For the 150th anniversary of his birth, Norway organized a huge celebration, "Grieg in the Schools", which included programs for children from pre-school to secondary school in 1993. The programs were repeated in 1996 in Germany, and called "Grieg in der Schule", in which over a thousand students participated. There were Grieg observances in 39 countries, from Mexico to Moscow.

Further celebrations of Grieg and his music were held in 2007, the 100th anniversary of his death. Bosnia and Herzegovina held a large-scale celebration, featuring Peer Gynt and the Piano Concerto a public concert for children and adults. The July 2007 Australasian Piano Pedagogy Conference featured Grieg's works.

The Sheldon Memorial Art Gallery in Nebraska presented a chamber music concert that featured one of Grieg's string quartets. Annual conferences are held for continuing education of music teachers and music therapists in the United States.

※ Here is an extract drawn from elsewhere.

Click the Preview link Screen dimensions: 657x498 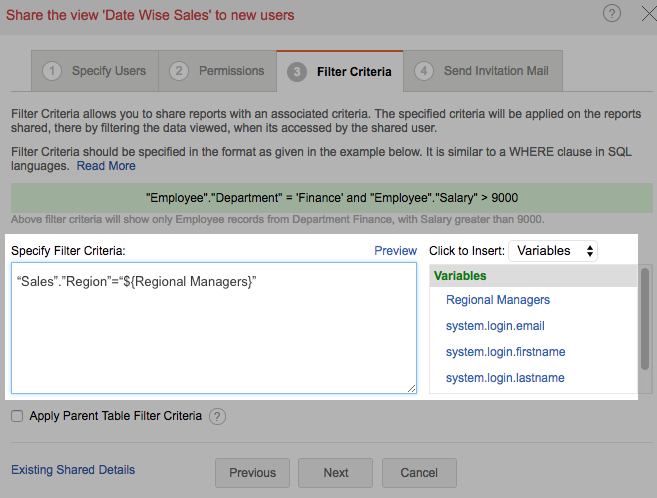click(x=395, y=251)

The New York Times reviewed one of many concerts for young people with Grieg's music, made popular for today's audiences. The reviewer noted, "Kurt Masur has put youth high on his agenda at the New York Philharmonic, and he was conspicuously present at the orchestra's first Young People's Concert at Avery Fisher Hall on Saturday afternoon.... Children and parents came in fair numbers." However, "the enormous grip of popular culture under which such elements are subsumed and it looks like Mr. Masur and the Philharmonic will have the fight of their lives." Masur the teacher-conductor "wisely called for the Grieg themes about to be heard. His delivery was warm, not without humor and occasionally muddled by struggles with the language." He even "stopped in mid-performance to admire Irene Breslaw's viola solo [in Peer Gynt] and to point out its connection to the American hoedown tradition." In conclusion, The Times asserted that "the melodies, already identified by instrument, emerged from the larger mass and did their work. There is a directness in Grieg's music that travels well across cultural divides."

The Bergen University College, and later, the University of Bergen both named their tertiary music departments "Griegakademiet", in honor of Grieg.

Neopaganism

Grieg is alleged to have created the neopagan neologism Ásatrú in his 1870 opera Olaf Tryggvasson.